In this overview of Secure Programming with Static Analysis:
Improving Software Security: Introduction
We believe that the most effective way to improve software security is to study past security errors and prevent them from happening in the future. In fact, that is the primary theme of this book. In the following chapters, we look at a variety of programming tasks and examine the common security pitfalls associated with them. Our philosophy is similar to that of Henry Petroski: To build a strong system, you have to understand how the system is likely to fail [Petroski, 1985]. Mistakes are inevitable, but you have a measure of control over your mistakes. Although you cant have precise knowledge of your next blunder, you can control the set of possibilities. You can also control where, when, and by whom your mistake will be found. This book focuses on finding mistakes that manifest themselves in source code. In particular, it concentrates on mistakes that lead to security problems, which can be both tricky to uncover and costly to ignore.
"Secure Programming With Static Analysis" learn more
The term static analysis refers to any process for assessing code without executing it. Static analysis is powerful because it allows for the quick consideration of many possibilities. A static analysis tool can explore a large number of what if scenarios without having to go through all the -computations necessary to execute the code for all the scenarios. Static analysis is particularly well suited to security because many security problems occur in corner cases and hard-to-reach states that can be difficult to exercise by actually running the code. Good static analysis tools provide a fast way to get a consistent and detailed evaluation of a body of code.

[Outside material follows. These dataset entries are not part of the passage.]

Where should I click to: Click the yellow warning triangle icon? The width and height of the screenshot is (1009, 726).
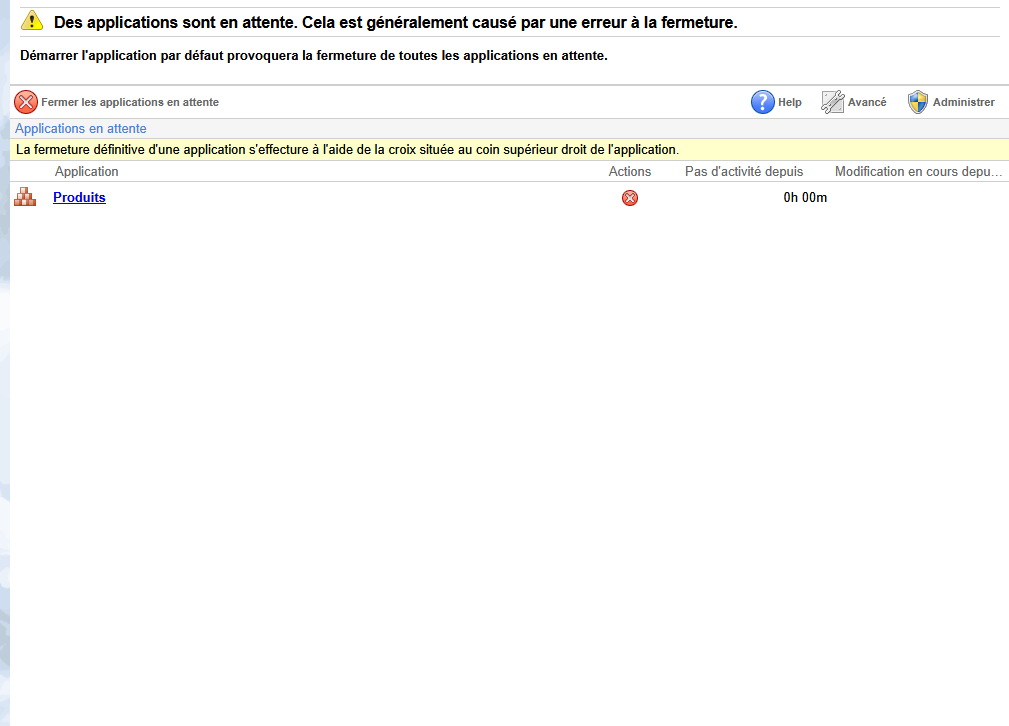[32, 21]
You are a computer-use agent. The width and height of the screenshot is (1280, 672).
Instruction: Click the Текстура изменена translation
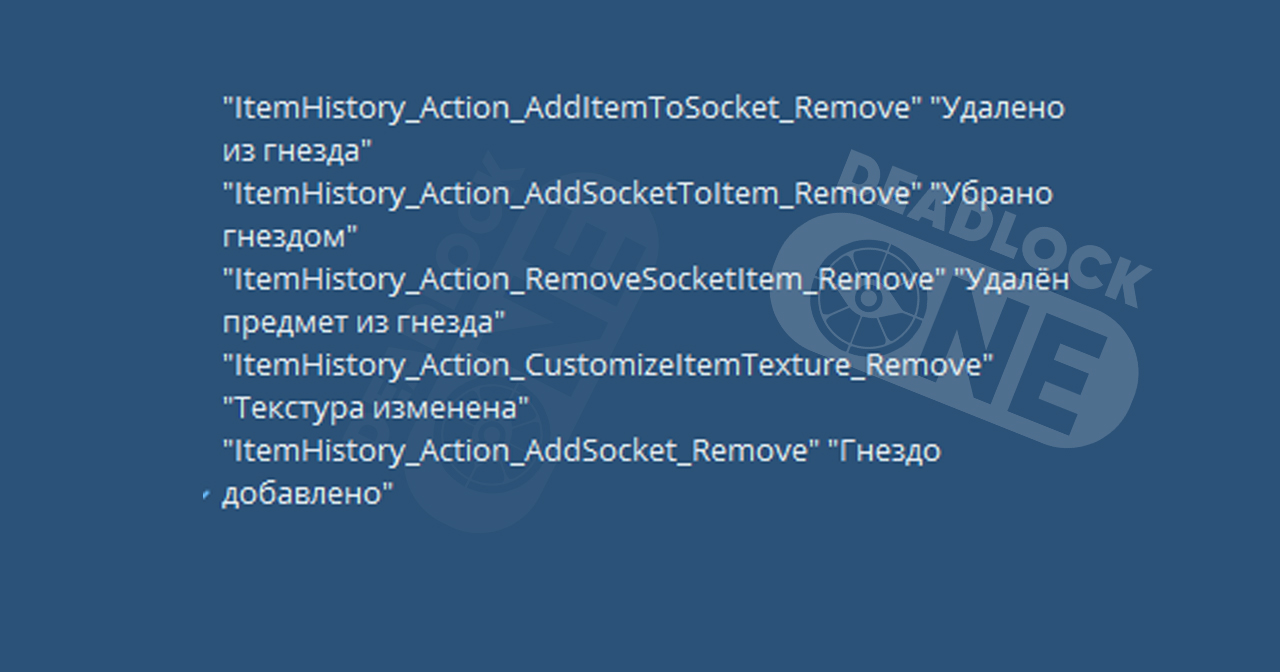click(x=376, y=409)
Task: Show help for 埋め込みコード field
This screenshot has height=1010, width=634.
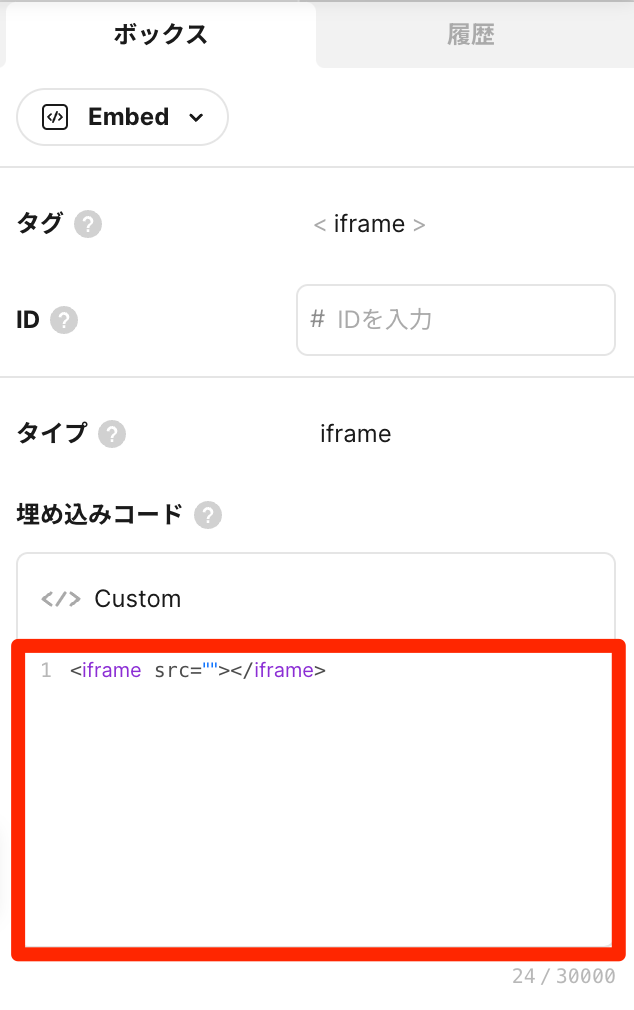Action: (208, 515)
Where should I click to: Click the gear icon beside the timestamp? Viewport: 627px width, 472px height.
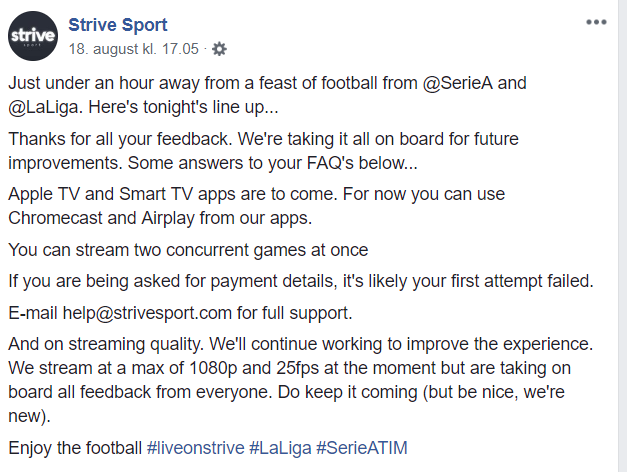(x=220, y=48)
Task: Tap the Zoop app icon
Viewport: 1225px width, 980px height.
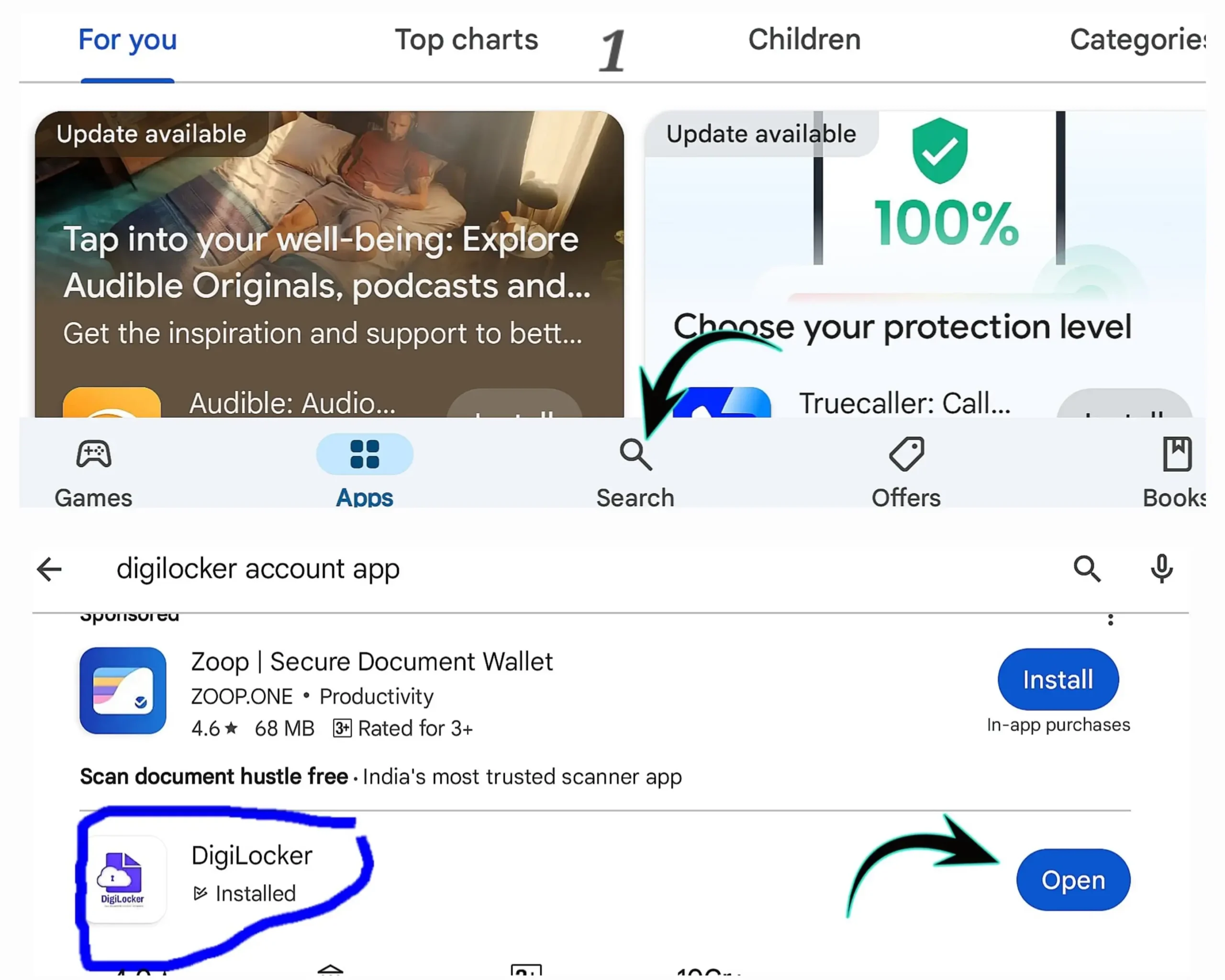Action: (x=122, y=691)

Advanced static analysis tools are not yet a part of the toolkit that most programmers use on a regular basis. To explain why they should be, we begin by looking at why some commonly used approaches to security typically fail. We discuss defensive programming, software security versus security features, and mistaking software quality efforts for software security efforts. Of course, no single tool or technique will ever provide a complete solution to the security problem by itself. We explain where static analysis fits into the big picture and then end the chapter by categorizing the kinds of mistakes that most often jeopardize software security.